People born with the condition either don’t produce enough of, or they produce too much hemoglobin. Consequently, regular iron supplements are not only ineffective but dangerous.
Currently, the only treatment for individuals with beta-thalassemia has been an extremely risky bone marrow or stem cell transplant. Additionally, many patients undergo blood transfusions on a regular basis. Furthermore, chelation therapy is the only medication they can take to seek to prevent any build-up of an excess of iron, which can be deadly.
Usually, those with extreme forms of the disease have abnormal facial features and experience extreme lethargy. As young children, they are pale and sickly.
Researchers at the Sun Yat-sen University claim to have “rewritten” DNA within the embryos. Essentially, when scientists remove the faulty proverbial microscopic message within the DNA, and replace it with the correct message, beta thalassemia, also known as Mediterranean anemia, they can genetically eliminate it.
Professor Robin Lovell-Badge, of London’s Francis Crick Institute in London, called this “An ingenious step forward.”
Indeed, many scientists in the field of genetics feel that they could potentially eradicate many other hereditary diseases in the same way. However, Lovell-Badge did go on to add “in many countries, including China, there needs to be more robust mechanisms established for regulation, oversight, and long-term follow-up.”
Next, Liu and his team utilized genetic correction techniques similar to Crispr, taking the already revolutionary method a step further. In fact, Liu claims that his technique is not only more effective, but it also has fewer side-effects.

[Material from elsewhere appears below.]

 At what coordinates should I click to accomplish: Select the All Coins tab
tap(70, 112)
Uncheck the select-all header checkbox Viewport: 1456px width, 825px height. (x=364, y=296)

DNA is composed of four nucleobases called thymine (T), cytosine (C), adenine (A), and guanine (G). The entire human body is built from encoded combinations of each of these building blocks. Once Liu and his team scanned the DNA and located the error, they converted the guanine to adenine.
Nevertheless, the ability to start using the technique in therapeutic patient settings is still a long way off. Also, ethical issues regarding the way the scientists conducted the research, and what this could mean for so-called “designer babies” will no doubt enter an arena of fierce public debate.
After all, most nations deem medical testing on embryos, as the Chinese have undertaken in this instance, to be illegal. The scientists destroyed the embryos once they concluded the research.
Furthermore, none of the Chinese scientists demonstrated the research to be successful in a living human.